Bottom-up attention model for image captioning and VQA, based on Faster R-CNN and Visual Genome

Overview

bottom-up-attention

This code implements a bottom-up attention model, based on multi-gpu training of Faster R-CNN with ResNet-101, using object and attribute annotations from Visual Genome.

The pretrained model generates output features corresponding to salient image regions. These bottom-up attention features can typically be used as a drop-in replacement for CNN features in attention-based image captioning and visual question answering (VQA) models. This approach was used to achieve state-of-the-art image captioning performance on MSCOCO (CIDEr 117.9, BLEU_4 36.9) and to win the 2017 VQA Challenge (70.3% overall accuracy), as described in:

Some example object and attribute predictions for salient image regions are illustrated below.

teaser-bike teaser-oven

Note: This repo only includes code for training the bottom-up attention / Faster R-CNN model (section 3.1 of the paper).

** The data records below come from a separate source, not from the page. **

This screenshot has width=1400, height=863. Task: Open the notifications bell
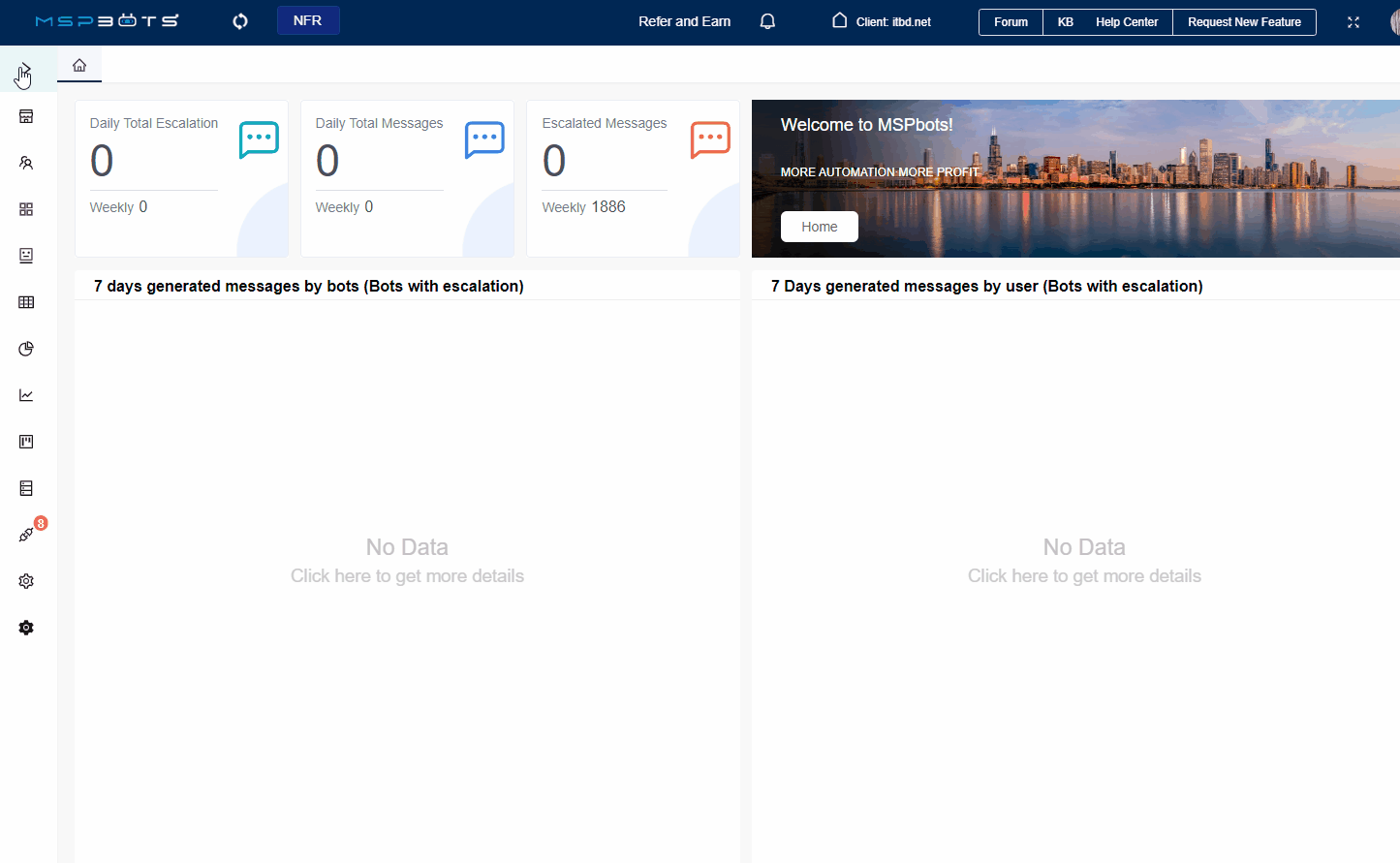767,21
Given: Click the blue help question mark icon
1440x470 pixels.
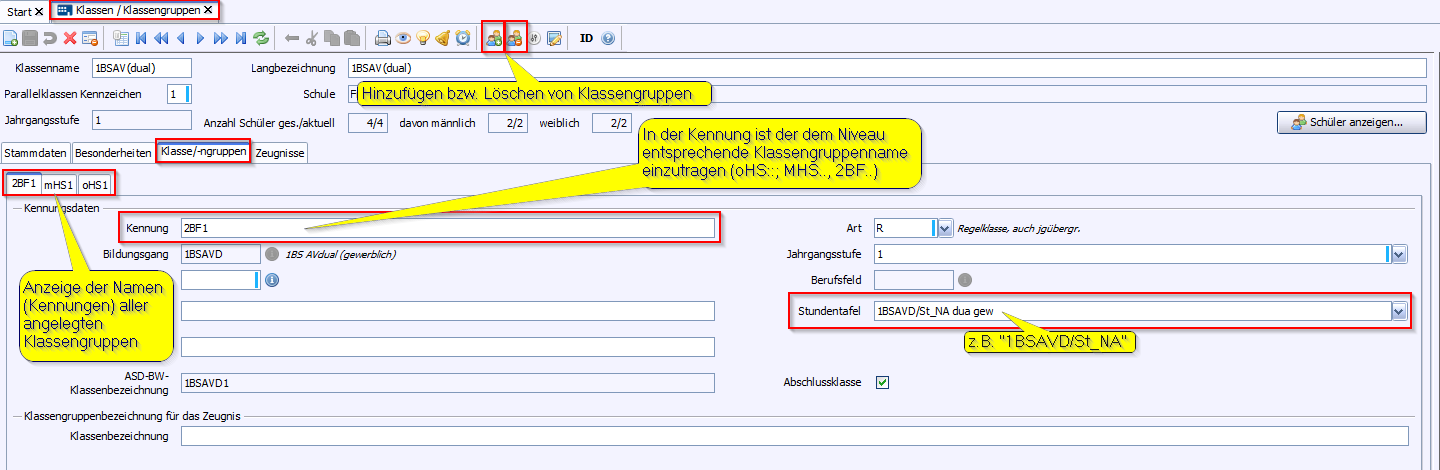Looking at the screenshot, I should (x=607, y=39).
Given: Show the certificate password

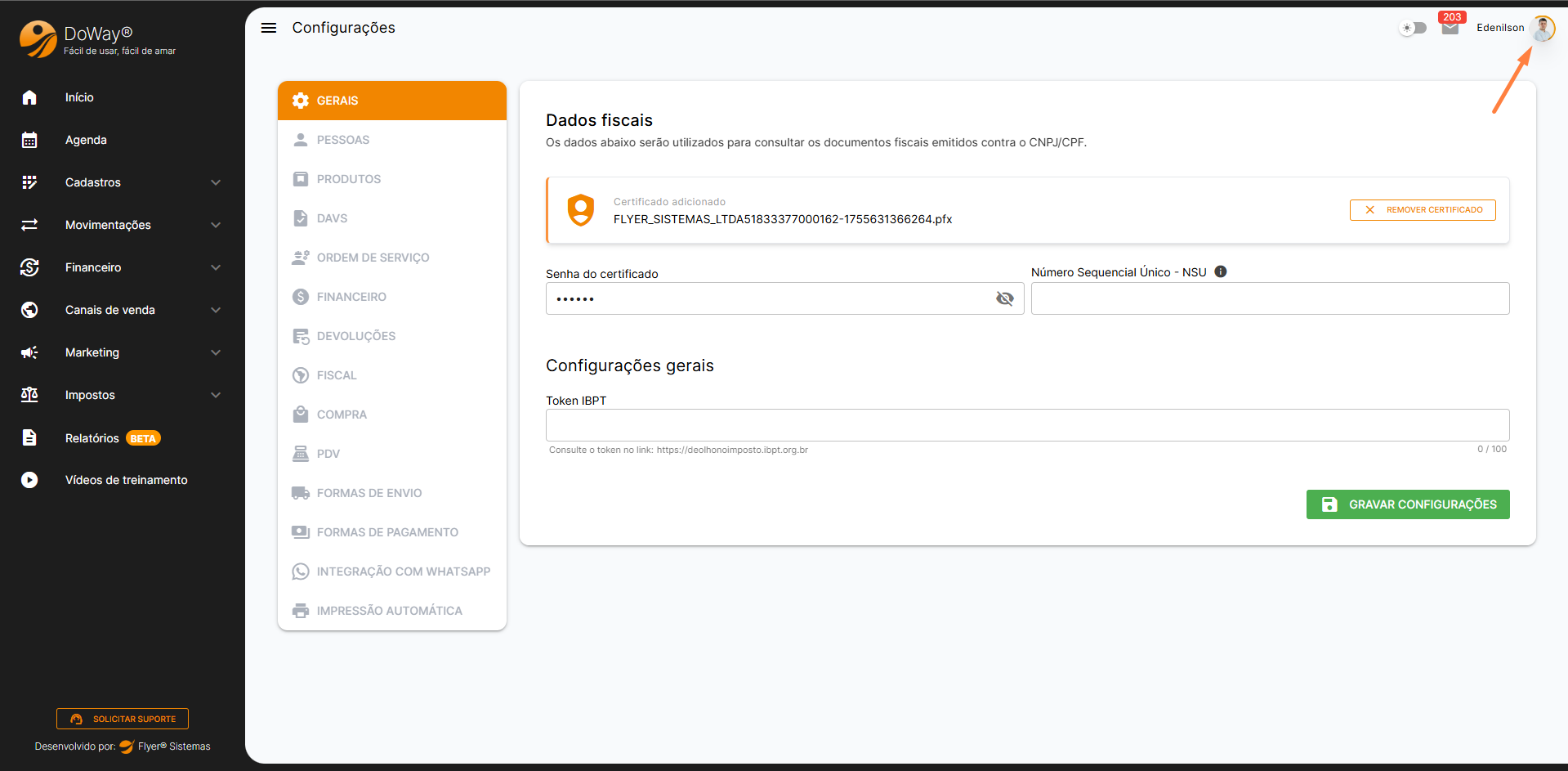Looking at the screenshot, I should [x=1005, y=299].
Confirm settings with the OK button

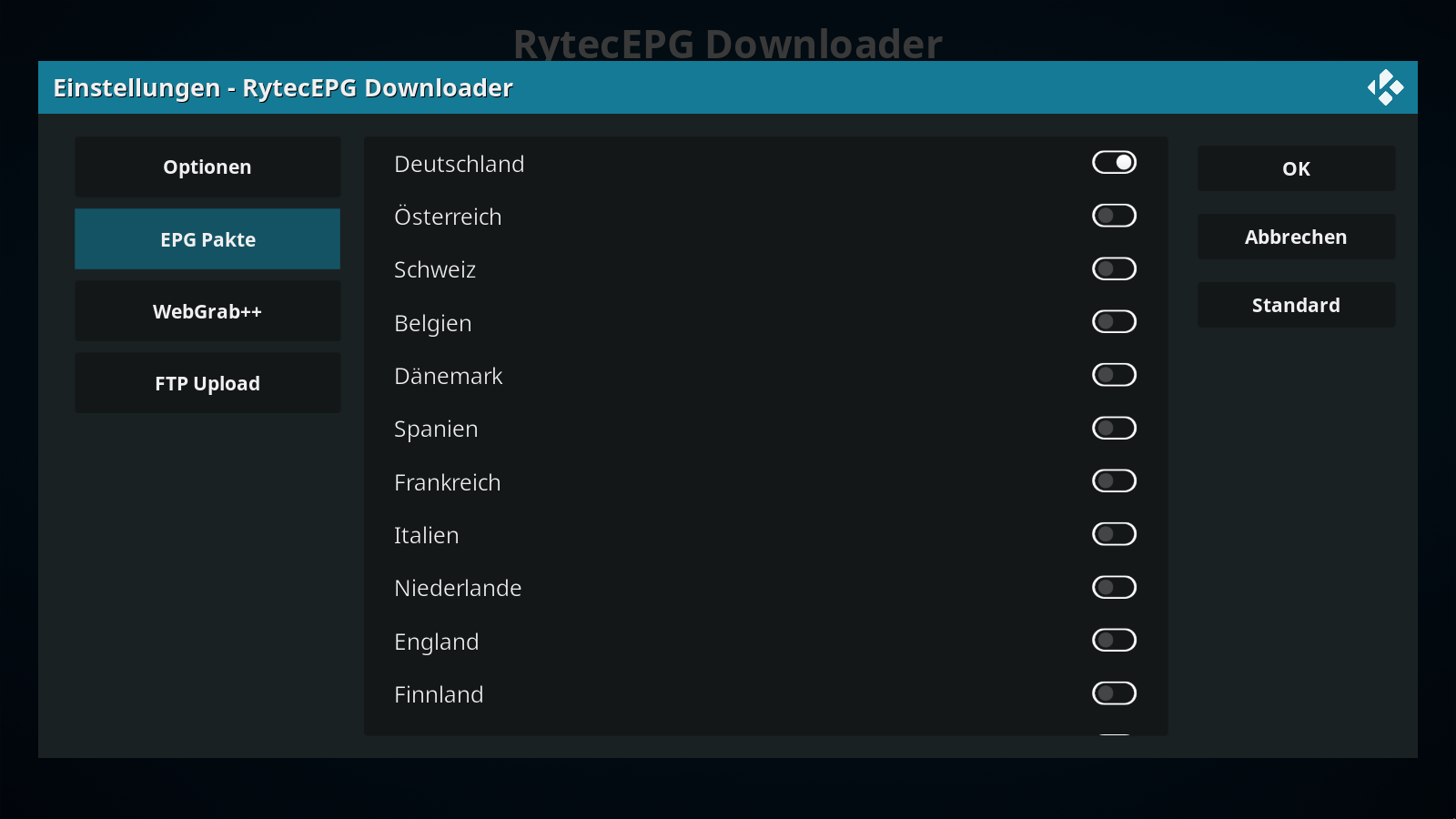click(x=1296, y=168)
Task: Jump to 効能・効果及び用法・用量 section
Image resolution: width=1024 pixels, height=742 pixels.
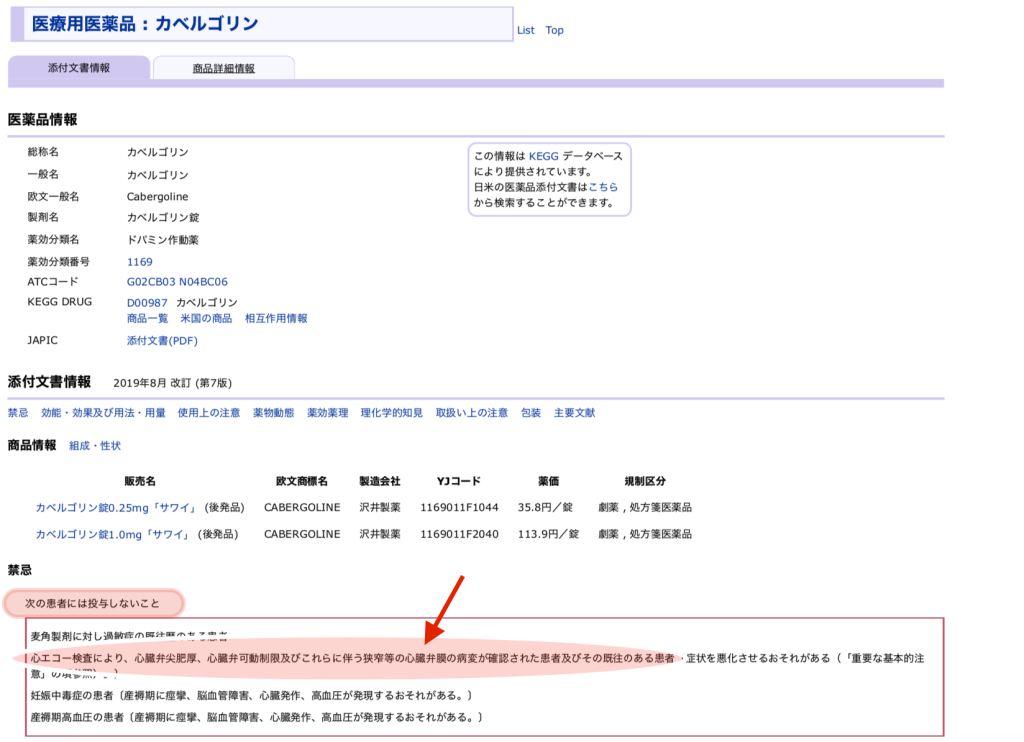Action: [x=103, y=413]
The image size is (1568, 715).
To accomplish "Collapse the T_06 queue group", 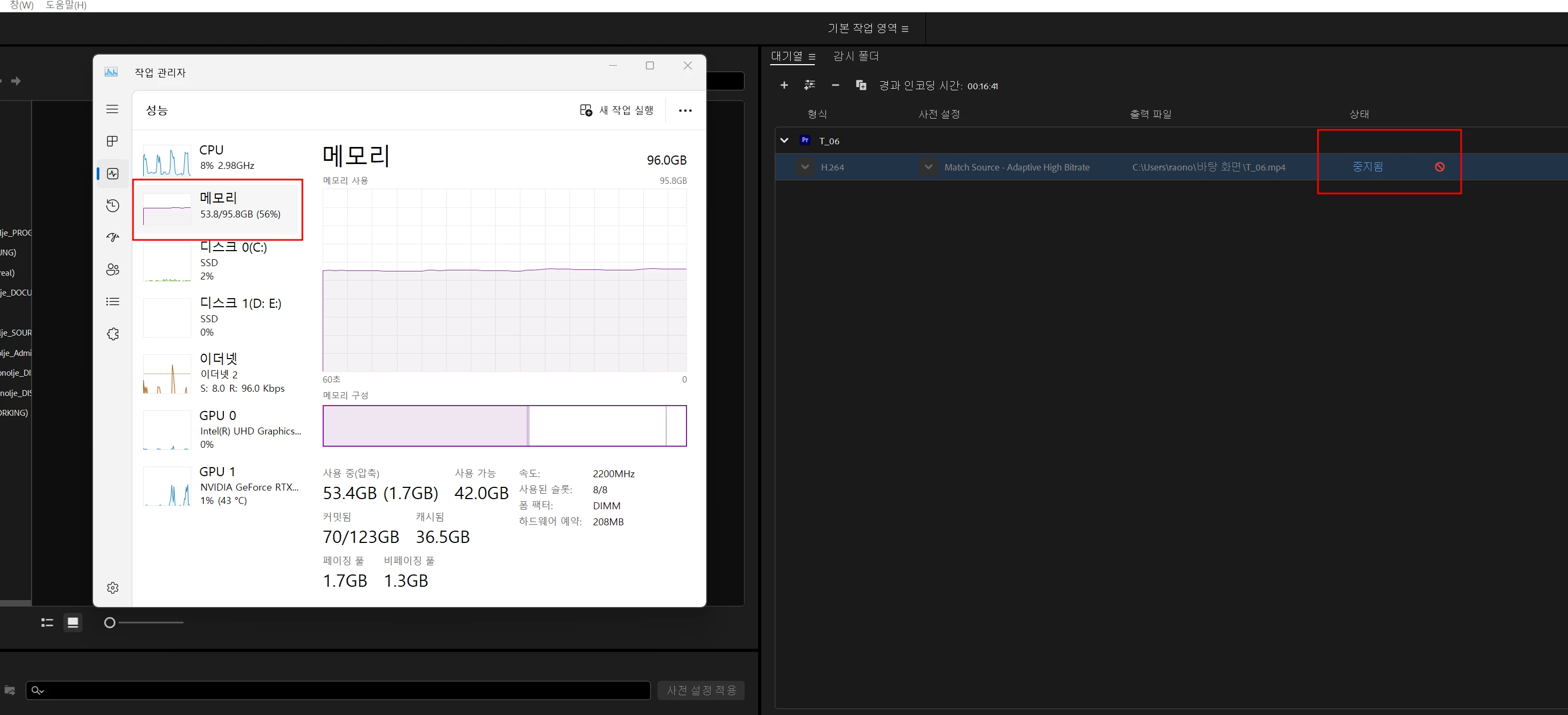I will [x=784, y=141].
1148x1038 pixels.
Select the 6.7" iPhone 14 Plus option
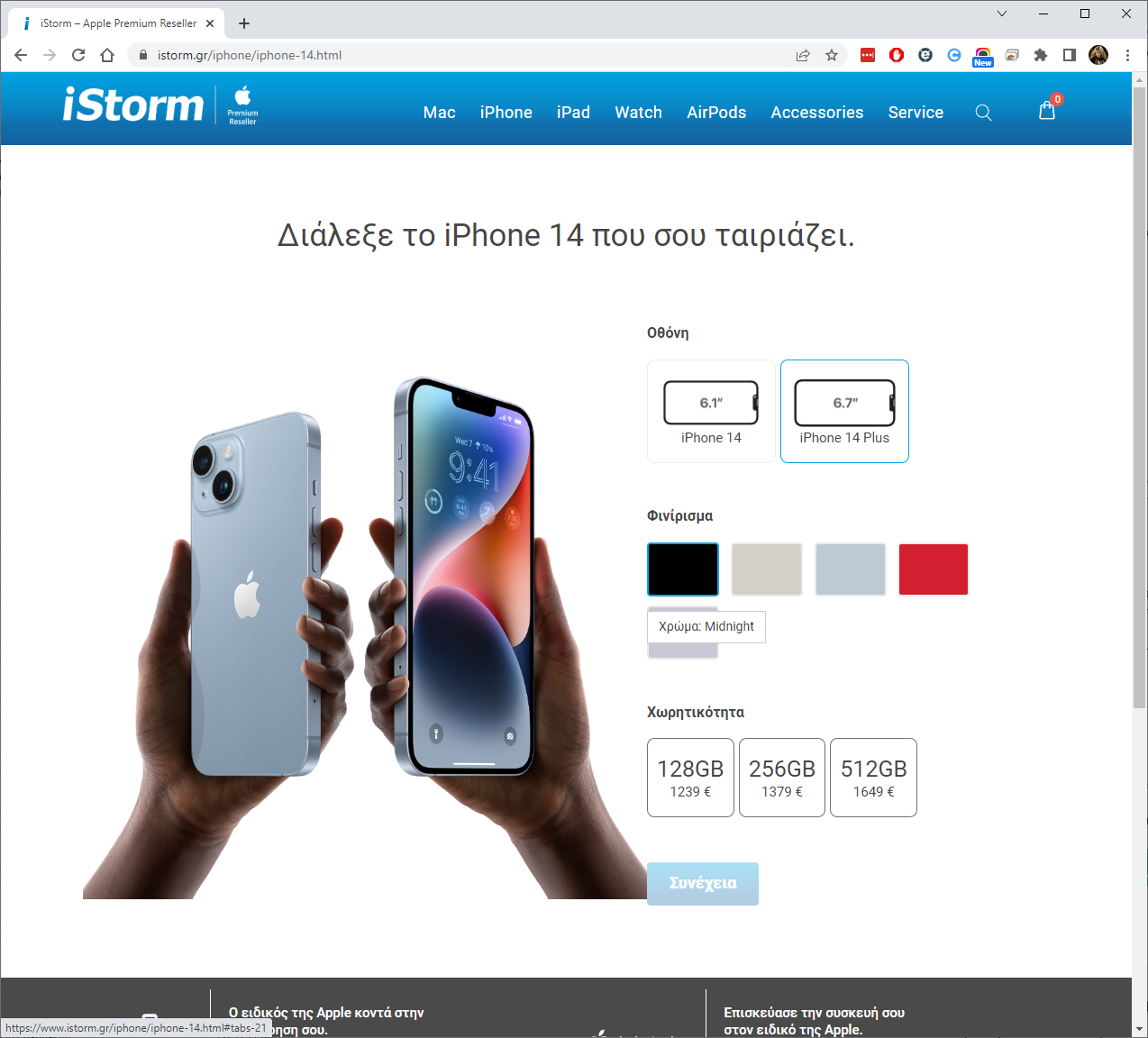(844, 412)
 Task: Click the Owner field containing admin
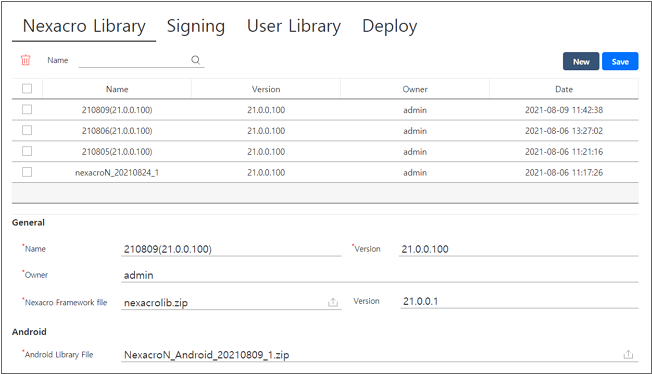(380, 275)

The actual captioning model (section 3.2) is available in a separate repo here.

Reference

If you use our code or features, please cite our paper:

@inproceedings{Anderson2017up-down,
  author = {Peter Anderson and Xiaodong He and Chris Buehler and Damien Teney and Mark Johnson and Stephen Gould and Lei Zhang},
  title = {Bottom-Up and Top-Down Attention for Image Captioning and Visual Question Answering},
  booktitle={CVPR},
  year = {2018}
}

Disclaimer

This code is modified from py-R-FCN-multiGPU, which is in turn modified from py-faster-rcnn code. Please refer to these links for further README information (for example, relating to other models and datasets included in the repo) and appropriate citations for these works. This README only relates to Faster R-CNN trained on Visual Genome.

License

bottom-up-attention is released under the MIT License (refer to the LICENSE file for details).

Pretrained features

For ease-of-use, we make pretrained features available for the entire MSCOCO dataset. It is not necessary to clone or build this repo to use features downloaded from the links below. Features are stored in tsv (tab-separated-values) format that can be read with tools/read_tsv.py.

LINKS HAVE BEEN UPDATED TO GOOGLE CLOUD STORAGE (14 Feb 2021)

10 to 100 features per image (adaptive):

36 features per image (fixed):

Both sets of features can be recreated by using tools/generate_tsv.py with the appropriate pretrained model and with MIN_BOXES/MAX_BOXES set to either 10/100 or 36/36 respectively - refer Demo.

Contents

  1. Requirements: software
  2. Requirements: hardware
  3. Basic installation
  4. Demo
  5. Training
  6. Testing

Requirements: software

  1. Important Please use the version of caffe contained within this repository.

  2. Requirements for Caffe and pycaffe (see: Caffe installation instructions)

Note: Caffe must be built with support for Python layers and NCCL!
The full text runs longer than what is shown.